Dir - Adam Egypt Mortimer
Overall: GOOD
The sophomore effort from writer/director Adam Egypt Mortimer, Daniel Isn't Real is an adaptation of Brian DeeLeeuw's novel In This Way I Was Saved, (DeeLeeuw co-writing the screenplay here as well). Staring two sons of famous actors in Miles Robbins and Patrick Schwarzenegger, it plays with an interesting premise of mental illness manifesting itself both literally and disturbingly. Mortimer lets loose with some freaky, body horror visuals, preferring to tease many of them almost subliminally in a tripped-out fashion as the story becomes more and more unraveled.
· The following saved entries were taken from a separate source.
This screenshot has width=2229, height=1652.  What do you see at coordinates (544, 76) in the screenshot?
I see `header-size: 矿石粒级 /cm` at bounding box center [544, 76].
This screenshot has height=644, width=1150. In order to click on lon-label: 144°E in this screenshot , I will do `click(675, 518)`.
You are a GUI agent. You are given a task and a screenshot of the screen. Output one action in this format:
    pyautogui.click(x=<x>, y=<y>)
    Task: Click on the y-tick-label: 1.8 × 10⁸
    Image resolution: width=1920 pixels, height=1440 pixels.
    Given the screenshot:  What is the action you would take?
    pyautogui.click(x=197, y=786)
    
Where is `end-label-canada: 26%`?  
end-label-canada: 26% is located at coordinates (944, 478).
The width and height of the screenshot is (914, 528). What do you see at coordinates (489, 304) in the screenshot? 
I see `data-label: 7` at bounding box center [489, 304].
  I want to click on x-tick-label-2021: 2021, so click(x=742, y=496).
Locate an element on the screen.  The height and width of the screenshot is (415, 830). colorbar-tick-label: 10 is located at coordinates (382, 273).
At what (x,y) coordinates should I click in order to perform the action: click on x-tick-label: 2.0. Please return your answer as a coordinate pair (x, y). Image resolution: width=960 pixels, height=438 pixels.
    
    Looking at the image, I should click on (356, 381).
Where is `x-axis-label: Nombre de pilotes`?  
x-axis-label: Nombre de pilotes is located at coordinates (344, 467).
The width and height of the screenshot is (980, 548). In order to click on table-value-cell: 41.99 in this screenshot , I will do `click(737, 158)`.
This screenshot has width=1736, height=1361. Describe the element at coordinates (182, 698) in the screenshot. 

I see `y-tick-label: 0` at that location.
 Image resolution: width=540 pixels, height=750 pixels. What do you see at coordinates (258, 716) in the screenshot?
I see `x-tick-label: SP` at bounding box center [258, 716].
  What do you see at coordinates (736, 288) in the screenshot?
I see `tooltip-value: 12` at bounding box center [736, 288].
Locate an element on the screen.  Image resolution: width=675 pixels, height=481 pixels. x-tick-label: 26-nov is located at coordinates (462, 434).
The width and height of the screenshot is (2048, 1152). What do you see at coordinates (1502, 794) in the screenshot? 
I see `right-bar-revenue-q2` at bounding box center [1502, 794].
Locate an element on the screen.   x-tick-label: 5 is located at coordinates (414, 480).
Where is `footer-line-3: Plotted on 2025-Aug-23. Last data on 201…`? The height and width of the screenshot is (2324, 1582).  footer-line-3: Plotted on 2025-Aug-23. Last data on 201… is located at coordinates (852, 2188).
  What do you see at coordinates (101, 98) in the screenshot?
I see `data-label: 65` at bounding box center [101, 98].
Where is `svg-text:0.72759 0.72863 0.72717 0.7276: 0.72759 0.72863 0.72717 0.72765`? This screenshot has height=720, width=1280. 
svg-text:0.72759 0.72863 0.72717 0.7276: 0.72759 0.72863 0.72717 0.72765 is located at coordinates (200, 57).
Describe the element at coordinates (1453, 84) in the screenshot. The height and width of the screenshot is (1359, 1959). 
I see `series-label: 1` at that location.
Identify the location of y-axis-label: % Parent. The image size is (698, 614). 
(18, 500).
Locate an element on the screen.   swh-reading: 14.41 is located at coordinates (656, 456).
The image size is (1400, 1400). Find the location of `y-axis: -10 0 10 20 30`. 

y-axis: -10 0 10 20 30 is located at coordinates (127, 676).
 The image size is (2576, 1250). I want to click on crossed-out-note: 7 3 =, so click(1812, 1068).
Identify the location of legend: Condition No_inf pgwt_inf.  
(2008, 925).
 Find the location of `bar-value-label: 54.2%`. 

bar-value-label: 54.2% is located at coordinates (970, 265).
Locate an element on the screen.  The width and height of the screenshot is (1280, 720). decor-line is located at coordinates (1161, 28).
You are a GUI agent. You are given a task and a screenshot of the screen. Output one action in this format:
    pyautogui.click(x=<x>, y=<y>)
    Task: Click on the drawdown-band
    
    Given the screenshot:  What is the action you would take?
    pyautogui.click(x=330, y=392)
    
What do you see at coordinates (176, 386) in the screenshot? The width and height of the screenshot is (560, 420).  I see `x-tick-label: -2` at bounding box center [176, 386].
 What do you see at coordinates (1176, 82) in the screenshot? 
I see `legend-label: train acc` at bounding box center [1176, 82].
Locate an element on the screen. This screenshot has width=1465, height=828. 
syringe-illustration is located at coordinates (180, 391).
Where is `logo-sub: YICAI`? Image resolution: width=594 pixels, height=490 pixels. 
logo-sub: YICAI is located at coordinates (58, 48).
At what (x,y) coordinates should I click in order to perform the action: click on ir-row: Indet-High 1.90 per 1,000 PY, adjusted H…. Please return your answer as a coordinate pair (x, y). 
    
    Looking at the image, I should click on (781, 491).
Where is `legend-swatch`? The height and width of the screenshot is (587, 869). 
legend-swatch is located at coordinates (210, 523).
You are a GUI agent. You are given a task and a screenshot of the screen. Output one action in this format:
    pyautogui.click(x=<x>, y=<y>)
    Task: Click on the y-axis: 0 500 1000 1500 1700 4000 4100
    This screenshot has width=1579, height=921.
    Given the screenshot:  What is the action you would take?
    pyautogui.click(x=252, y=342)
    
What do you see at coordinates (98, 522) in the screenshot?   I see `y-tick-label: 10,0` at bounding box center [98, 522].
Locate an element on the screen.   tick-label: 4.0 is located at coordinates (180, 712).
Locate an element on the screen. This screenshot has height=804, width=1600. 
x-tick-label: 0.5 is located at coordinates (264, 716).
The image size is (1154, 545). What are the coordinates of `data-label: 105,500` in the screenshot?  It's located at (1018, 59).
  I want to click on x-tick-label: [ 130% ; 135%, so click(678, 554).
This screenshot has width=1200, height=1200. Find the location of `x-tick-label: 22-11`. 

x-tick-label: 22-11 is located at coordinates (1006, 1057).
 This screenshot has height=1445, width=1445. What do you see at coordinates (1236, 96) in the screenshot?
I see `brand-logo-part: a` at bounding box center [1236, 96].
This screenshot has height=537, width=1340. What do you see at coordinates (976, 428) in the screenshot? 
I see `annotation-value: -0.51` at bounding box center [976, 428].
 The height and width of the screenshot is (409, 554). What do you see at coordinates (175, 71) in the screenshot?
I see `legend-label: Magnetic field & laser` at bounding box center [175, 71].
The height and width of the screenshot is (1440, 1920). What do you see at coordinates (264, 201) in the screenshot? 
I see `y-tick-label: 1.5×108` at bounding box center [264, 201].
Though the film plays heavily on its psychological elements, things do become more directly supernatural after awhile. Thankfully, Mortimer peels back these layers in a stylish and controlled manner as not to make things fall apart too much as they easily could have. While it does not follow its own narrative rules 100% consistently and both Robbins and Schwarzenegger may be a bit too dashing and pretty to be as relatable as would be preferred, it is a solid work that does more than enough cleverly to recommend.
Dir - Richard Stanley
Overall: GOOD
It ended up taking Richard Stanley twenty-three years since the legendary debacle that was 1996's The Island of Dr. Moreau, (for which he developed and was then fired from a mere three days into shooting), to get another full-length project off the ground. With such an outrageous gap, the resulting H.P. Lovecraft adaptation Color Out of Space may as well be a debut and a vividly demented one at that. Using such source material, it pulls off a nifty trick by having increasingly ridiculous performances and dialog fit the steadfast Lovecraftian theme of madness. The more things unravel and the more comical they become, the more the author's work faithfully comes to life. In a role tailor-made for him, Nicolas Cage once again goes full Nicolas Cage, indulging in numerous scenes where he screams, becomes violent, screams some more, changes his accent, and then follows it up with more screaming. Elsewhere, Stanley lays on the cliches too thick at times, with a couple jump scares, a creepy kid talking to invisible things, (seven year old Julian Hilliard who has to date appeared exclusively in horror movies playing creepy kids), and predictable shots that are all meant to be scary yet have been tediously overused to the point of no longer connecting. Still, it is a mostly satisfactory work and always nice to see a filmmaker returning after so very long with a fully-formed vision in tow.
VEROTIKA
Dir - Glen Danzig
Overall: WOOF
Only every so often does a cinematic trainwreck gem come along that truly deserves a standing ovation. Verotika, (the directorial debut from Glen Danzig), is just such a gem. Awkwardly void of self-awareness with every last frame, Danzig employs a lack of talent behind the lens akin to such contemporary non-filmmakers such as Tommy Wiseau or Neil Breen. It is a baffilingly hilarious experience more than could even be expected. Of course when you are talking movie-making incompetence, it is not just bad acting on a criminal level, cheap sets, clueless cinematography, asinine dialog, and incoherent or even non-existent screenwriting, all of which this has in incalculable spades. It is also just the complete inability to pace any of the scenes in a remotely engaging manner. The three vignettes that make up this anthology "film" rely on a short, sentence long premise and continue to go virtually nowhere in every single instance as they are played out on screen. Often times the dialog is as embarrassing as the "actors" delivering it, which is hard to imagine upon viewing. By an overwhelming majority though, Danzig just refuses to yell "cut" and these poor people on screen are simply left to their own devices. This makes every single moment that the camera keeps staying on them more and more uncomfortably ridiculous. Whatever he was trying to accomplish, it is impossible to comprehend how he was not making an intentional comedy. You really have to see it to believe it and even then, you still will not believe it.